Whidbey’s neo-Nazi shootout

An armed-and-dangerous neo-Nazi leader was holed up in a cabin. FBI agents, shivering in the cold rain, surrounded the home in an ever-tightening noose, expertly pumping bullets and tear gas inside.

An armed-and-dangerous neo-Nazi leader was holed up in a cabin. FBI agents, shivering in the cold rain, surrounded the home in an ever-tightening noose, expertly pumping bullets and tear gas inside.

This was the scene on Smugglers Cove Road in Greenbank, 24 years ago this week. It didn’t end well for the suspect, 31-year-old Robert Mathews, who died inside the cabin after agents accidentally started it on fire.

The shoot-out was portrayed in both a book and a movie told at the viewpoint of the man who “betrayed” Mathews, but now a first-hand account of the mini-siege is available.

An FBI agent involved in the incident devotes a chapter to it in a new book, “Bullets, Bombs and Fast Talk,” which is out just in time for the notorious anniversary.

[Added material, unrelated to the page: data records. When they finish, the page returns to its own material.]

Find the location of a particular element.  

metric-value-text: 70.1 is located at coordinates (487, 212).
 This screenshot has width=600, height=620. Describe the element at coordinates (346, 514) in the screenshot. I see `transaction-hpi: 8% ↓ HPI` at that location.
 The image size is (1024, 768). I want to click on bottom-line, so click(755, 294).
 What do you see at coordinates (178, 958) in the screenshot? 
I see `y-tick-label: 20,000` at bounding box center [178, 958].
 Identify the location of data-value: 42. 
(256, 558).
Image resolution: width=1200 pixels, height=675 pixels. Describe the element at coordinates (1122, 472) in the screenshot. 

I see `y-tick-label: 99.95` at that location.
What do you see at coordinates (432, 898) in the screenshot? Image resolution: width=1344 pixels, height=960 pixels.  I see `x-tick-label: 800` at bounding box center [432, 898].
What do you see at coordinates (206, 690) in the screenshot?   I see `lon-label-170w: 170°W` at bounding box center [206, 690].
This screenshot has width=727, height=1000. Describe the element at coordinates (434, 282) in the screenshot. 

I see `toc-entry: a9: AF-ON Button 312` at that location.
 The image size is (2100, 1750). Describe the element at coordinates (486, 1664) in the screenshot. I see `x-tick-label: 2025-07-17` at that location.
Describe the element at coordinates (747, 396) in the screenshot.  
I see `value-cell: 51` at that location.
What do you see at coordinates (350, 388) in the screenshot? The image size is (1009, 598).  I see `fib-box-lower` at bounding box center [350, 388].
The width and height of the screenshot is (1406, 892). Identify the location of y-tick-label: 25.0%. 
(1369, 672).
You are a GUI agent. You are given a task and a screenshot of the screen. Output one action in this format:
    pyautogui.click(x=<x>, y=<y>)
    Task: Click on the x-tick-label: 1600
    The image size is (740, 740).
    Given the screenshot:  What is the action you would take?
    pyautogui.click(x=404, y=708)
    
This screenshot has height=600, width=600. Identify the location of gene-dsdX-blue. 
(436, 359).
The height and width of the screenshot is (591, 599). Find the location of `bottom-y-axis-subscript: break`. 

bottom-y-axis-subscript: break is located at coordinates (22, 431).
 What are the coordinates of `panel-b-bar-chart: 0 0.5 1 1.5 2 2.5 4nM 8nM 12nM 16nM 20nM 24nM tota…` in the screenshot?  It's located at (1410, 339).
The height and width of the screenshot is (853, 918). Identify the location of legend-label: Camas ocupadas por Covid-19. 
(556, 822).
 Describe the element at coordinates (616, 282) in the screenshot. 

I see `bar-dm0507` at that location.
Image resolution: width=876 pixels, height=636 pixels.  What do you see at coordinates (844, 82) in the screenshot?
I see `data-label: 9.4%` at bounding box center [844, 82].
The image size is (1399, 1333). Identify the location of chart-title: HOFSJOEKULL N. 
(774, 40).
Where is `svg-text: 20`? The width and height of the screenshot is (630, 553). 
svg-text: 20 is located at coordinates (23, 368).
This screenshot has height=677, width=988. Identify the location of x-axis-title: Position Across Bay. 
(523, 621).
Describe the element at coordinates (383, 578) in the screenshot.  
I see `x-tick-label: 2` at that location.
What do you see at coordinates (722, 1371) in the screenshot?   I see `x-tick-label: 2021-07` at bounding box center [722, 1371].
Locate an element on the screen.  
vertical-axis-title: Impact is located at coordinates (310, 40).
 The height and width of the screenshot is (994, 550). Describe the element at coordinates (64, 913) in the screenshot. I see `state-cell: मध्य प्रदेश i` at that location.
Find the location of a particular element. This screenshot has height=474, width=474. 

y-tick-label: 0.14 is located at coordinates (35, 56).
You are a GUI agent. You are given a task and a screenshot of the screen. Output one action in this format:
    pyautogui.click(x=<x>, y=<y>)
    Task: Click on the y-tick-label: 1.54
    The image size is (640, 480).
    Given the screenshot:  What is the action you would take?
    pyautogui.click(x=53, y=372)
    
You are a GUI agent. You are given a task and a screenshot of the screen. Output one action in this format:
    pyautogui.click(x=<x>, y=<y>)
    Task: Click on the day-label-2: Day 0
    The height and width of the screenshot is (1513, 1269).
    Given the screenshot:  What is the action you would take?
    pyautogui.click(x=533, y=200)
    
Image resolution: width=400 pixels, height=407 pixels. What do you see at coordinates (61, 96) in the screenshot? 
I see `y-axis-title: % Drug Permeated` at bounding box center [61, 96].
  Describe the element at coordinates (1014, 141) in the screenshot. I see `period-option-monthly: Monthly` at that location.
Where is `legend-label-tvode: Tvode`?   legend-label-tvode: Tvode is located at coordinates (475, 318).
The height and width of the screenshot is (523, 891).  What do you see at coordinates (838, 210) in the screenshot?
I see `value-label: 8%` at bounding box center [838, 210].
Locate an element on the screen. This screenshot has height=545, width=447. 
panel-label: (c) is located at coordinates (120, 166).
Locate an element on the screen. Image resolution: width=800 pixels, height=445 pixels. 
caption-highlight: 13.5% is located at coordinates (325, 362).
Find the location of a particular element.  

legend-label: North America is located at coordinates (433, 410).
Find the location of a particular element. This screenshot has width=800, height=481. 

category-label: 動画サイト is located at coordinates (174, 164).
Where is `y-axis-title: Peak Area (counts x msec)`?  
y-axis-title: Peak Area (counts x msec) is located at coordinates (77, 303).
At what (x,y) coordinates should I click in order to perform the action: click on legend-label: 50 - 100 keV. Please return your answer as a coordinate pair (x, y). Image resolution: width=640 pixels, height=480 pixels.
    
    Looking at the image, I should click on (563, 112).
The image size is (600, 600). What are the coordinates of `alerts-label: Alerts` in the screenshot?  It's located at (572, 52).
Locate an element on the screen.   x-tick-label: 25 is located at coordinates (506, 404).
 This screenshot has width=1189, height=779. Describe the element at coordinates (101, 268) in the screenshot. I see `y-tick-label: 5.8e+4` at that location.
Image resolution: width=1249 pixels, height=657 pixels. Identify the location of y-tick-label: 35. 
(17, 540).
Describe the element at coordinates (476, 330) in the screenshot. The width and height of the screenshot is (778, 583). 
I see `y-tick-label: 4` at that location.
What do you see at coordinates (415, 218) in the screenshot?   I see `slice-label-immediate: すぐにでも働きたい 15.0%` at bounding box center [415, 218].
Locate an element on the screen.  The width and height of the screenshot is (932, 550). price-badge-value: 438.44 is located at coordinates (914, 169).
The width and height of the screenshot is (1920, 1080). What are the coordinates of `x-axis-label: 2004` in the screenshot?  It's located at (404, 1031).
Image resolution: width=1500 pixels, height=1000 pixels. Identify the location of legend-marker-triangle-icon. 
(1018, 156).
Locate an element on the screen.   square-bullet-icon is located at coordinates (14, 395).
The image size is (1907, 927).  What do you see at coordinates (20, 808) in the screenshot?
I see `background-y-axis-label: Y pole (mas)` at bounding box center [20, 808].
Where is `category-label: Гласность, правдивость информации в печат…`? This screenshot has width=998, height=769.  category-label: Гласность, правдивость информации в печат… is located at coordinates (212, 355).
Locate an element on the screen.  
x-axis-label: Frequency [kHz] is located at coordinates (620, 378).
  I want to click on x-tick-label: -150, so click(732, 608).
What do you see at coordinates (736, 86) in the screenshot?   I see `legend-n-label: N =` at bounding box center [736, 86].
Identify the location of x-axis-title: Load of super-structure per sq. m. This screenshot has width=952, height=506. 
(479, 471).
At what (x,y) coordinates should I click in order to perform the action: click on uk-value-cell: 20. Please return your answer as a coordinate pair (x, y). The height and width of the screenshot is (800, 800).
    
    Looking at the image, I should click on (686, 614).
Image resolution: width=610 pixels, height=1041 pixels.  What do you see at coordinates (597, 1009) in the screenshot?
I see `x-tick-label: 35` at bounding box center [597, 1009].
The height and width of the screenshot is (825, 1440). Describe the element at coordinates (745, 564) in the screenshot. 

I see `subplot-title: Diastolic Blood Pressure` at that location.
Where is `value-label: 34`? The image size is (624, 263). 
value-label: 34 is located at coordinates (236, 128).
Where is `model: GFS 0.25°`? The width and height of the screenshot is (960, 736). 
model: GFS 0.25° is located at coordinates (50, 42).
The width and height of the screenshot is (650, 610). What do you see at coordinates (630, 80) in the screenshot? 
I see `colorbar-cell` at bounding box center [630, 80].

James Botting was a hostage negotiator and SWAT team member.

Members of local law enforcement were also involved — though none have written a booked about it — but Cmdr. Chris Ellis with the Island County Sheriff’s Office may be the only still-working deputy who remembers what it was like. He actually was an officer in the Langley Police Department in 1984 and helped deputies by taking their shifts while they were at the standoff.

To him, a skinhead protest four years later was more memorable. A large group of neo-Nazis and two national white supremacist leaders — Richard Butler and Thomas Metzger — held a rally at South Whidbey State Park in support of Mathews, their martyred hero. But their numbers were dwarfed by a counter protest against the skinheads.

“We geared up because we though there was going to be trouble,” Ellis said, explaining that deputies from neighboring counties converged on Central Whidbey. “But nothing much happened. The people protesting the skinheads were actually more vocal.”

In the ensuing 20 years, skinheads and sympathizers continued marking the anniversary with brief gatherings, wreaths and even a burning swastika on the road. But Ellis said that the effort trailed off into nothing over the last decade or so.

Botting’s new book, published by Potomac Books, offers some interesting details on a part of Whidbey Island history. Mathews and a handful of his followers were hiding on Central Whidbey after escaping from the FBI. Mathews and members of his white supremacist group, The Order, had robbed banks and counterfeited money.

On Central Whidbey, Mathews told residents that he was a divorced writer. Agents arrested his followers, but Mathews refused to go down easy.

Botting writes that he admired Mathews’ “balls” in being able to keep dozens of armed officers at bay for so many hours. Gunfire was exchanged many times and Mathews came close to hitting agents, as well as a helicopter.

“Mathews seemed determined to shoot it out and take as many agents with him as possible,” Botting wrote. “He had constantly told them so. He seemed determined to became a martyr for The Order and white racism.”

In the pre-Waco days, FBI members were apparently more freewheeling about shooting at suspects. Botting describes Myron Hitch, the leader of the FBI SWAT team in one passage.

“Frustrated by his measured methodically firing, Hitch pushed Ayers out of the way and jumped into the open, a 9mm semi-automatic in one hand and a .357 revolver in the other. Reminiscent of the gunslingers in the old West, Hitch fired both guns alternately until they were both empty, screaming, ‘Take that…’” Botting wrote.

While deputies with the Island County Sheriff’s Office were involved, Botting only briefly described their participation in an incident he describes as “foolish.” The Sheriff’s Office decided to send a dog after Mathews. The handler and the dog crept up to the cabin.

“He pushed the dog into a window on the first floor, only to have the dog jump back out a few seconds later,” he wrote. “He repeated this a couple more times and finally gave up. That German Shepherd had no interest in meeting Bob Mathews.”

The agents fired round after round of tear gas into the cabin and Mathews responded with an estimated 1,000 rounds of gunfire. Botting writes that the wind coming off the water quickly dispersed the gas. Botting eventually gave up on the gas and started shooting rifled slugs “for penetration.”

The former agents writes that the cabin quickly became an inferno after agents started a blaze by firing several M-79 illumination rounds inside. Mathews never got out.

Botting claims that an autopsy on Mathews burned body found that he died from several gunshot rounds, but numerous newspaper accounts at the time tell a different story. The King County medical examiner told a Whidbey News-Times reporter that there were no bullet wounds on Mathews’ body and that the cause of death was smoke inhalation.